What you need to do: Reproduce the records word for word, with nothing left out.
--- Data shown Enclosed Below ---
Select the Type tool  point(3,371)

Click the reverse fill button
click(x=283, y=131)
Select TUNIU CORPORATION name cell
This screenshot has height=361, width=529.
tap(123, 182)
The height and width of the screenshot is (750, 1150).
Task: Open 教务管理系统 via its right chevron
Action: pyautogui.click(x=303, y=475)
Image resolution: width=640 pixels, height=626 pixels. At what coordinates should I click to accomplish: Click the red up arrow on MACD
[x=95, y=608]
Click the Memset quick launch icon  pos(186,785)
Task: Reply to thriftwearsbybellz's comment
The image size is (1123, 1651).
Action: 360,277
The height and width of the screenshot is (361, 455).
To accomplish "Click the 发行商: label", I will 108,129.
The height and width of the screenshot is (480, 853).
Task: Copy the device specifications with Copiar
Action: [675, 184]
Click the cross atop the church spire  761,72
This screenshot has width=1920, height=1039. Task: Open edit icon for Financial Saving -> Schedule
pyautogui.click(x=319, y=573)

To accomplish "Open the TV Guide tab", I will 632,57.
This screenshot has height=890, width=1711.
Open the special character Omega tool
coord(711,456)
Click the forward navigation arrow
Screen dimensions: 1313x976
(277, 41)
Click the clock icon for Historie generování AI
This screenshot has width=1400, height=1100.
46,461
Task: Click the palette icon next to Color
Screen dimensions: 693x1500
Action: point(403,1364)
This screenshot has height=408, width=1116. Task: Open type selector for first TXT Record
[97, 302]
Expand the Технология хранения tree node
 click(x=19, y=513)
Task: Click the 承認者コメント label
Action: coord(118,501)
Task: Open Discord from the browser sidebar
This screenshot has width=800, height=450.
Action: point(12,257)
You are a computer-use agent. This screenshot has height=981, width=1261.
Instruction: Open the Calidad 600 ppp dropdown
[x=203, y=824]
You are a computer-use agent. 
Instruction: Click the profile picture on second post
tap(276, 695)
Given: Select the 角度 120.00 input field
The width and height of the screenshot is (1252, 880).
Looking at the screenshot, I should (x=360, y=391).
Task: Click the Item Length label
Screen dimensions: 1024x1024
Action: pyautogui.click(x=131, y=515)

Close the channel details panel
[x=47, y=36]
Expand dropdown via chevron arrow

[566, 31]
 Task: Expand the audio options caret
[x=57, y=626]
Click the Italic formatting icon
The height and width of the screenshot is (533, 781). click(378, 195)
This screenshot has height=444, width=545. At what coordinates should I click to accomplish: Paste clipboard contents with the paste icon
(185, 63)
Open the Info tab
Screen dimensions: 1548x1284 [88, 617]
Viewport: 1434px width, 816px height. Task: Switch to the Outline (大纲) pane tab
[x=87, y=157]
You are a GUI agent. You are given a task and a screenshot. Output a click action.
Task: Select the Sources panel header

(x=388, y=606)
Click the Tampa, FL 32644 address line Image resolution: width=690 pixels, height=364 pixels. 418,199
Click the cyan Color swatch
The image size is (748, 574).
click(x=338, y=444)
--- End of Enclosed Data shown ---
Result of the exercise:
Select the Type tool  point(3,371)

Click the reverse fill button
click(x=283, y=131)
Select TUNIU CORPORATION name cell
This screenshot has height=361, width=529.
tap(123, 182)
The height and width of the screenshot is (750, 1150).
Task: Open 教务管理系统 via its right chevron
Action: pyautogui.click(x=303, y=475)
Image resolution: width=640 pixels, height=626 pixels. At what coordinates should I click to accomplish: Click the red up arrow on MACD
[x=95, y=608]
Click the Memset quick launch icon  pos(186,785)
Task: Reply to thriftwearsbybellz's comment
The image size is (1123, 1651).
Action: 360,277
The height and width of the screenshot is (361, 455).
To accomplish "Click the 发行商: label", I will 108,129.
The height and width of the screenshot is (480, 853).
Task: Copy the device specifications with Copiar
Action: [675, 184]
Click the cross atop the church spire  761,72
This screenshot has width=1920, height=1039. Task: Open edit icon for Financial Saving -> Schedule
pyautogui.click(x=319, y=573)

To accomplish "Open the TV Guide tab", I will 632,57.
This screenshot has height=890, width=1711.
Open the special character Omega tool
coord(711,456)
Click the forward navigation arrow
Screen dimensions: 1313x976
(277, 41)
Click the clock icon for Historie generování AI
This screenshot has width=1400, height=1100.
46,461
Task: Click the palette icon next to Color
Screen dimensions: 693x1500
Action: point(403,1364)
This screenshot has height=408, width=1116. Task: Open type selector for first TXT Record
[97, 302]
Expand the Технология хранения tree node
 click(x=19, y=513)
Task: Click the 承認者コメント label
Action: coord(118,501)
Task: Open Discord from the browser sidebar
This screenshot has width=800, height=450.
Action: point(12,257)
You are a computer-use agent. This screenshot has height=981, width=1261.
Instruction: Open the Calidad 600 ppp dropdown
[x=203, y=824]
You are a computer-use agent. 
Instruction: Click the profile picture on second post
tap(276, 695)
Given: Select the 角度 120.00 input field
The width and height of the screenshot is (1252, 880).
Looking at the screenshot, I should (x=360, y=391).
Task: Click the Item Length label
Screen dimensions: 1024x1024
Action: pyautogui.click(x=131, y=515)

Close the channel details panel
[x=47, y=36]
Expand dropdown via chevron arrow

[566, 31]
 Task: Expand the audio options caret
[x=57, y=626]
Click the Italic formatting icon
The height and width of the screenshot is (533, 781). click(378, 195)
This screenshot has height=444, width=545. At what coordinates should I click to accomplish: Paste clipboard contents with the paste icon
(185, 63)
Open the Info tab
Screen dimensions: 1548x1284 [88, 617]
Viewport: 1434px width, 816px height. Task: Switch to the Outline (大纲) pane tab
[x=87, y=157]
You are a GUI agent. You are given a task and a screenshot. Output a click action.
Task: Select the Sources panel header

(x=388, y=606)
Click the Tampa, FL 32644 address line Image resolution: width=690 pixels, height=364 pixels. 418,199
Click the cyan Color swatch
The image size is (748, 574).
click(x=338, y=444)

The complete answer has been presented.